When a line in the entries contains the word "number", copy that line in full.

BEGIN Supplied material

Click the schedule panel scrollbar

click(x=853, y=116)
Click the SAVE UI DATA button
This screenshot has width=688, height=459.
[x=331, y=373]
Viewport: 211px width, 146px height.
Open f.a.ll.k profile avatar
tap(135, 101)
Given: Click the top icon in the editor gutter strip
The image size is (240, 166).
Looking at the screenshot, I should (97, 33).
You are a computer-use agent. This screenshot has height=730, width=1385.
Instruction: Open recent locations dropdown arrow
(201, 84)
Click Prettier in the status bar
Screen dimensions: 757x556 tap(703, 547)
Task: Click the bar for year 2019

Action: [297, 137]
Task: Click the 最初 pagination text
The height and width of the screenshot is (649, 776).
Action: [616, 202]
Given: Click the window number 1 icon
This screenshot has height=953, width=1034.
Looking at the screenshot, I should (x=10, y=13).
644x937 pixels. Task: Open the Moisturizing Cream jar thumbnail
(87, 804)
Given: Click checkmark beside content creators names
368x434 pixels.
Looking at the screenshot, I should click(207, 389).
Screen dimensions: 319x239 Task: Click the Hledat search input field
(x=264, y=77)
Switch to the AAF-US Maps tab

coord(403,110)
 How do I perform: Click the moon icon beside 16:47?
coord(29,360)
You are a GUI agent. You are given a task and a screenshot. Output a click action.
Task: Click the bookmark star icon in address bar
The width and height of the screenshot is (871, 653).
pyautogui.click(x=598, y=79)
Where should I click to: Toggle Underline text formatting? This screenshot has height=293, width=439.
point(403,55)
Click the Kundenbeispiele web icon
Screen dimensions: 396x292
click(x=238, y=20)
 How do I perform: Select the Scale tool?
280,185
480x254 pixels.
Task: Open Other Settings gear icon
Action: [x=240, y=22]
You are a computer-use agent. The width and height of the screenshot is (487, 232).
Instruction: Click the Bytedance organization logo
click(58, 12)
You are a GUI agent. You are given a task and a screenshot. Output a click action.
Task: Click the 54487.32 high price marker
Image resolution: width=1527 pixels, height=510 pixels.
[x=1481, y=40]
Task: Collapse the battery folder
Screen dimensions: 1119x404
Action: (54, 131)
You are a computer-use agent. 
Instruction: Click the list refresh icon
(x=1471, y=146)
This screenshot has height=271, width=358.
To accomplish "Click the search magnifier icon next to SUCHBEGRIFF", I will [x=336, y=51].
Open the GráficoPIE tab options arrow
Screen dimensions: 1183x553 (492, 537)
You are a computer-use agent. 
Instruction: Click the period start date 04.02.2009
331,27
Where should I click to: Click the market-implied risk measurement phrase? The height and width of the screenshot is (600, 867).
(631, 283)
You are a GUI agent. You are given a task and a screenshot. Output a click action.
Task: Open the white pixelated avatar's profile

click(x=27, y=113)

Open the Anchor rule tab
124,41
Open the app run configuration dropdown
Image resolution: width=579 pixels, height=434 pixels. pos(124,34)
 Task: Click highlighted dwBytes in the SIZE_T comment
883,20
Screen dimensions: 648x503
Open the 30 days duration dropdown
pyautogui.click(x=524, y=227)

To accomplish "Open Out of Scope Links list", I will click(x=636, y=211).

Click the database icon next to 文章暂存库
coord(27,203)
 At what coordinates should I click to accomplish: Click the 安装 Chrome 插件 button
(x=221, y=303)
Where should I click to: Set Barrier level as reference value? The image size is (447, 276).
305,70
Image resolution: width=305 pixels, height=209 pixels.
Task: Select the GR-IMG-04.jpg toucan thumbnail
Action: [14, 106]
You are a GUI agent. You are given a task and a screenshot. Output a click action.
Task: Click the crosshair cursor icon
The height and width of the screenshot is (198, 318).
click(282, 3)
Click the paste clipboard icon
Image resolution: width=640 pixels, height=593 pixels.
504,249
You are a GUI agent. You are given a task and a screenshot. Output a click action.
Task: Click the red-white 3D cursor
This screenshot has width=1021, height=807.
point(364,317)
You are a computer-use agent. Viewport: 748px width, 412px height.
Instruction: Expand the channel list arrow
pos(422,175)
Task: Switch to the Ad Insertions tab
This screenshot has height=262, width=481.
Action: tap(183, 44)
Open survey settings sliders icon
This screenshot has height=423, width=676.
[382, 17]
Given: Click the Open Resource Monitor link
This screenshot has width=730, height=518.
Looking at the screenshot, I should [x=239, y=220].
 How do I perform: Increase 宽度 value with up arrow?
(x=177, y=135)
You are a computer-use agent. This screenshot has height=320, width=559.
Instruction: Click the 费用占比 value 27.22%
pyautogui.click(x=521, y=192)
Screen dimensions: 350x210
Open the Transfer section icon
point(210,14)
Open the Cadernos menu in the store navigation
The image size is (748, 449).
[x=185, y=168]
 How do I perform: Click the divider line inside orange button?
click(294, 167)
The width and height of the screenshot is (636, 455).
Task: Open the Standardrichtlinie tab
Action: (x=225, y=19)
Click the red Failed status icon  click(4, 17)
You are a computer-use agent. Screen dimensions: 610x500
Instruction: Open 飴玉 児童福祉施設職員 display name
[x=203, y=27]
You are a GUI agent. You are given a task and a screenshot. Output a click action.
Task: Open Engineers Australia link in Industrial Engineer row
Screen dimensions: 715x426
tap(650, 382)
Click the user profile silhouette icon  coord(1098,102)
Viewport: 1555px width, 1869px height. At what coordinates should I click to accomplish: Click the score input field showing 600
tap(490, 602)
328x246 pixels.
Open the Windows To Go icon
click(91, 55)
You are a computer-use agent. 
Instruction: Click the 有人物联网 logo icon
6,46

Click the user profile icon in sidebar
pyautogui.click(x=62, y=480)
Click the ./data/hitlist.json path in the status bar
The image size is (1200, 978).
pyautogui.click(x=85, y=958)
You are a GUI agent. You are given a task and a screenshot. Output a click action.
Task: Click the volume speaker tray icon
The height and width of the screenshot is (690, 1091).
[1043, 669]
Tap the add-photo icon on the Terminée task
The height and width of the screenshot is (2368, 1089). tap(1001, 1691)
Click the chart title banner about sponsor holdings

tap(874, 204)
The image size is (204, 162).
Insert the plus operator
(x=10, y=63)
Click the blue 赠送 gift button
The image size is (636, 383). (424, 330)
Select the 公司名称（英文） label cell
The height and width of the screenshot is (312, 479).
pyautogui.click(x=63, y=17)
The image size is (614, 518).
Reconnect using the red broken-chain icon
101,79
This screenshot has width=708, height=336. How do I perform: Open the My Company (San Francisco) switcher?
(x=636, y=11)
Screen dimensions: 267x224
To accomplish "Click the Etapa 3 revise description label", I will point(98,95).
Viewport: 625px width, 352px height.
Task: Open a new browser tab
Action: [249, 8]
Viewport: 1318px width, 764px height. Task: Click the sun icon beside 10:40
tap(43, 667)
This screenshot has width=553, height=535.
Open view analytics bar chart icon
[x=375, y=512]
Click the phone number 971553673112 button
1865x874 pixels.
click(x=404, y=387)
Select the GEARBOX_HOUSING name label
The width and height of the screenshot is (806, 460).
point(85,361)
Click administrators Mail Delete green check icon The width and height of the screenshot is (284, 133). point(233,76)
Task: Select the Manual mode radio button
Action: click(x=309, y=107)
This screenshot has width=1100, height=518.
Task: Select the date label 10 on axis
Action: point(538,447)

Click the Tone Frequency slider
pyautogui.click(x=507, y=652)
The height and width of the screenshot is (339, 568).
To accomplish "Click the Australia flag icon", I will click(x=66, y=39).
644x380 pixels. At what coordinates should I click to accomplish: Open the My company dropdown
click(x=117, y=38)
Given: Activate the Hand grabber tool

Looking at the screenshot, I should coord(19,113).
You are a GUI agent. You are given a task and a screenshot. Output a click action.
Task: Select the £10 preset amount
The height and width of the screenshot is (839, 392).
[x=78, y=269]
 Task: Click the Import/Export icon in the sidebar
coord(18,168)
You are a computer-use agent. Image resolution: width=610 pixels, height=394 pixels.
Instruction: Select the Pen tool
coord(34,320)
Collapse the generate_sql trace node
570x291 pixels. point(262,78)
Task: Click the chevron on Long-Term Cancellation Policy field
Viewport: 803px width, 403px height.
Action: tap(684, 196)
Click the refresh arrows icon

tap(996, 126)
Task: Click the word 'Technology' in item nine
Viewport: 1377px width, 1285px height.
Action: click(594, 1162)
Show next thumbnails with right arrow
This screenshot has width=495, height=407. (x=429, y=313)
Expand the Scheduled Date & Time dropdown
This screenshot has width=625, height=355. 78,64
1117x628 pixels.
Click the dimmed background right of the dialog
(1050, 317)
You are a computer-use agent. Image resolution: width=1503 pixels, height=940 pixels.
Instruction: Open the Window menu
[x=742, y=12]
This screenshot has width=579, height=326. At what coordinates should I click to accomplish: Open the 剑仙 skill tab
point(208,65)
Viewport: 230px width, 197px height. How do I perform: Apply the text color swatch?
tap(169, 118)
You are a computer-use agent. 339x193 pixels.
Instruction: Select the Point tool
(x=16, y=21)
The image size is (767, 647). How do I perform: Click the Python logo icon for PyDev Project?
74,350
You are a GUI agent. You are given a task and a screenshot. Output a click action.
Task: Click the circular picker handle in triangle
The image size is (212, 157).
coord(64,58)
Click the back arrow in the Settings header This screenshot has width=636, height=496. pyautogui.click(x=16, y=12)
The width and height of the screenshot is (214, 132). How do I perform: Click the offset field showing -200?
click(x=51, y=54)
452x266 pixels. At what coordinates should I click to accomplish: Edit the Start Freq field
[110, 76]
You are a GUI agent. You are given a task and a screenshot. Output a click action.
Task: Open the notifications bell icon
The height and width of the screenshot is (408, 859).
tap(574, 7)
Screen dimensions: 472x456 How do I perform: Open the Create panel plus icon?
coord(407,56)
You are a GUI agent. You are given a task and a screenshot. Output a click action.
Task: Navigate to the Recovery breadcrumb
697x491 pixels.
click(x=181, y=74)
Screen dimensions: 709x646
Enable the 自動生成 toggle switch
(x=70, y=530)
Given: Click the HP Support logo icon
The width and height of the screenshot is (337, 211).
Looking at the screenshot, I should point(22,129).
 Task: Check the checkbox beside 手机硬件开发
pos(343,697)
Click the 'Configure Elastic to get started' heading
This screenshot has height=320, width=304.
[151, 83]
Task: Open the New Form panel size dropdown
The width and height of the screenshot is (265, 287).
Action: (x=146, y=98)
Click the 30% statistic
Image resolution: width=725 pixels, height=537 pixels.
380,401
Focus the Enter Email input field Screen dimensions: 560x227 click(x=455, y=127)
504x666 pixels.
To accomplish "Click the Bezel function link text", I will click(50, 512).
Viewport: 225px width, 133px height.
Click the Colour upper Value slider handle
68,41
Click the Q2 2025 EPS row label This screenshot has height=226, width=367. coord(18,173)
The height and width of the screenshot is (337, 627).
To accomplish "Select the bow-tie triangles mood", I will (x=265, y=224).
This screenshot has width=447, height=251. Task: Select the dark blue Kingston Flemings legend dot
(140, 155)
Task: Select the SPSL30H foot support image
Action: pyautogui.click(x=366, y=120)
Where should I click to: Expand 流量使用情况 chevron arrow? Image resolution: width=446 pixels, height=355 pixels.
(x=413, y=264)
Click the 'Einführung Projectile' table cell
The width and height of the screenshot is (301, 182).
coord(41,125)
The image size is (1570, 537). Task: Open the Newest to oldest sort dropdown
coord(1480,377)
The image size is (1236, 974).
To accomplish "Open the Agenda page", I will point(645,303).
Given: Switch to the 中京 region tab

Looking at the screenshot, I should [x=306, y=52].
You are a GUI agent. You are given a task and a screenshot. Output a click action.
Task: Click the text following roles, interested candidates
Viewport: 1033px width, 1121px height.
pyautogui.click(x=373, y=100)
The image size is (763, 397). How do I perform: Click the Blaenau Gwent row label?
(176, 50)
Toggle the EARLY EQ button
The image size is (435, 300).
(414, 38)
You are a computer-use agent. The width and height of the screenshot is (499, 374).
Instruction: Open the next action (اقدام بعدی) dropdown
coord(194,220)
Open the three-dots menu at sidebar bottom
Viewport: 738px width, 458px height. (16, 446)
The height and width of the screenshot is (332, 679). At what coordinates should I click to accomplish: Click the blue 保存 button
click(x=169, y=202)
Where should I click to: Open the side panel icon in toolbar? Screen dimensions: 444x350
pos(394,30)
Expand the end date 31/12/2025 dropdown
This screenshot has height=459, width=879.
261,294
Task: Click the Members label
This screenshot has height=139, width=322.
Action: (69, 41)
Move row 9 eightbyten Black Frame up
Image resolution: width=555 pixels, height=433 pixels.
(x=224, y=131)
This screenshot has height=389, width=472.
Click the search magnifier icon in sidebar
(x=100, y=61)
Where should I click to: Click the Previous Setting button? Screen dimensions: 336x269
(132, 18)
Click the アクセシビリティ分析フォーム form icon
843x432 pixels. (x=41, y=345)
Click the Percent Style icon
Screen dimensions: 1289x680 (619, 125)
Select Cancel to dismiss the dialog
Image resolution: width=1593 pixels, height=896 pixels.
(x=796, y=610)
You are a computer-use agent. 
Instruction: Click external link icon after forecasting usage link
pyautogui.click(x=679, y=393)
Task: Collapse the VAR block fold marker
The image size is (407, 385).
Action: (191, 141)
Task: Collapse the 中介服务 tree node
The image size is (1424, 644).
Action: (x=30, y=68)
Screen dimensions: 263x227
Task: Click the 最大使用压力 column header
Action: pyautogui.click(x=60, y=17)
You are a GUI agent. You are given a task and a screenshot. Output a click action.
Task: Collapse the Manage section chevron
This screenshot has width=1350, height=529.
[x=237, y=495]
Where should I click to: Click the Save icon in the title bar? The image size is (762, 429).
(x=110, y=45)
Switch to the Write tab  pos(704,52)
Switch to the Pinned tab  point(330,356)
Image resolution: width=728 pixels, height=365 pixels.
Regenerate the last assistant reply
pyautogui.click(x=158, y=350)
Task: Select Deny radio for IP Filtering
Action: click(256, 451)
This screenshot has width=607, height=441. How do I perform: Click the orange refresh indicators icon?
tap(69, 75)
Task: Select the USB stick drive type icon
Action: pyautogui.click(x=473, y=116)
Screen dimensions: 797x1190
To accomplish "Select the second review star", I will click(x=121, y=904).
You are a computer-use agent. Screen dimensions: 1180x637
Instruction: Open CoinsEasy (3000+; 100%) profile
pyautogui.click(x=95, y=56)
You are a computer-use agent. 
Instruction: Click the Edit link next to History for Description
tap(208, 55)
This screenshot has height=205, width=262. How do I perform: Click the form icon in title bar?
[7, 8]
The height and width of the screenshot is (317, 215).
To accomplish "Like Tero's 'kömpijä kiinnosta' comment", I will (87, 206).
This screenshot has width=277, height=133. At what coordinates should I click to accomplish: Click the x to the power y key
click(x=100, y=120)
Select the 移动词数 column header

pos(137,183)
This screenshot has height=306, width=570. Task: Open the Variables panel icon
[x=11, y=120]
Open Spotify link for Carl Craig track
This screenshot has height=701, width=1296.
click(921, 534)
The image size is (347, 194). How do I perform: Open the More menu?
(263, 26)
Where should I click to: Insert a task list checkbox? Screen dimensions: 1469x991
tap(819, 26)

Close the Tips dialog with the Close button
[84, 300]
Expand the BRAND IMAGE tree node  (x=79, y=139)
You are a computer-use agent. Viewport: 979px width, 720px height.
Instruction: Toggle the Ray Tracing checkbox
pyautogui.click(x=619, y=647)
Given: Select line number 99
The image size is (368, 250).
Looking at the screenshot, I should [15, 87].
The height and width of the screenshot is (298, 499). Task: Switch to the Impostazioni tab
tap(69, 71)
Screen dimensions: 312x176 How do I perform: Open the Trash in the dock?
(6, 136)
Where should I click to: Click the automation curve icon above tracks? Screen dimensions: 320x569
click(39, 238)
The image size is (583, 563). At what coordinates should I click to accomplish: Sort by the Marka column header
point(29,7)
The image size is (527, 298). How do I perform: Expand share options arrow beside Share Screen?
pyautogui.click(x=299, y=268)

END Supplied material

Written response –
Given: Click the window number 1 icon
Click the phone number 971553673112 button
Given: Select line number 99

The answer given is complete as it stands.